帰納推論とは、推論のための論理のひとつで「多くの事実から類似点を見つけることで、結論を引き出す」という方法である。ビジネスや人間関係で有益なロジカルシンキング(論理的思考)には必要不可欠とされる。

帰納推論はイギリスの哲学者、フランシス=ベーコンによって提唱された。基本的には「事例を複数挙げて結論を出す」というのが在り方である。例えば

・犬はワンと鳴く(事例)
・猫はニャーと鳴く(事例)
・鶏はコケコッコーと鳴く(事例)
⇒動物はみな異なる鳴き声を持っている(結論)

これも帰納推論となる。ただし、例えば上記の例は「他に同じ鳴き方をする動物に出会ったことがないだけかもしれない」と言うこともできるだろう。よって帰納推論は、事象を手掛かりにする以上、全ての例を網羅しない限りそれを真理と証明することが難しいのが欠点とされる。

これに対し、演繹推論は「ルールや一般論に観察事項を加えて結論を出す」方法である。2つ以上の情報を関連付けて考えるのが特徴であり、例えば上記の例なら「動物はみな異なる鳴き声を持っている→犬はワンと鳴く→ワンというのは犬特有の啼き声である」というのが演繹推論というわけだ。ただし、こちらもそもそも前提とする論が正しくなければ意味をなさないという欠点がある。

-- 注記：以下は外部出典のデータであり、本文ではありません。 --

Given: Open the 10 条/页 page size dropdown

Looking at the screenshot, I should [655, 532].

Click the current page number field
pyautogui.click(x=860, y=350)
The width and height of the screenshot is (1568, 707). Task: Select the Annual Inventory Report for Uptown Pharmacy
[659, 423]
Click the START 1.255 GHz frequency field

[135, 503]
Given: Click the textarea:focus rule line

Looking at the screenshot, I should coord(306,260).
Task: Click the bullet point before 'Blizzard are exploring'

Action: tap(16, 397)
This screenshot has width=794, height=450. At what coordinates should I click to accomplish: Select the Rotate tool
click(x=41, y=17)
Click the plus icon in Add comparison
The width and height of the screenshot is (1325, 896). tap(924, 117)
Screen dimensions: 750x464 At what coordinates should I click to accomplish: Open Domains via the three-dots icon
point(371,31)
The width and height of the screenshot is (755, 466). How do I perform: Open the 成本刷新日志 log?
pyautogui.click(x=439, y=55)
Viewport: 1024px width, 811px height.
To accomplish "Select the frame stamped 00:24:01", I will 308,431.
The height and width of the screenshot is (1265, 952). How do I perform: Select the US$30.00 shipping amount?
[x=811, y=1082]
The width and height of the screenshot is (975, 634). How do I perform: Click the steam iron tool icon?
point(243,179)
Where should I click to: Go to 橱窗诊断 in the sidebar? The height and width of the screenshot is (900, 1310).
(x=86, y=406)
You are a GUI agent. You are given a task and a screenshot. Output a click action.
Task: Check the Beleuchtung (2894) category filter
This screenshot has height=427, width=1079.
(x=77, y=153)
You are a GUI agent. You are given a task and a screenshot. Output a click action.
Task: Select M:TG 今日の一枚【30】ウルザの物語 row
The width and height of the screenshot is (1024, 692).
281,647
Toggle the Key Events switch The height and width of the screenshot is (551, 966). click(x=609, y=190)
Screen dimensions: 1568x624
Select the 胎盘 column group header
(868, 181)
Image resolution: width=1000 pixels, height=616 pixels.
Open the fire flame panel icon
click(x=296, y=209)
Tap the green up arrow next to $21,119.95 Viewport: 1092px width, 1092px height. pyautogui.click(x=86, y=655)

IT業界で帰納推論が活かされた例は、やはりGoogleが開発した「アルファ碁」が挙げられるだろう。これは多くの勝利法を機械学習(ディープラーニング)させることで人間以上の実力を発揮した囲碁AIだが、適切な手や勝利条件という「事象」を例に結果を出したという点では、帰納推論が大きくかかわっていると言ってよい。使用されるデータが膨大であればあるほど、帰納推論には意義が見いだされる。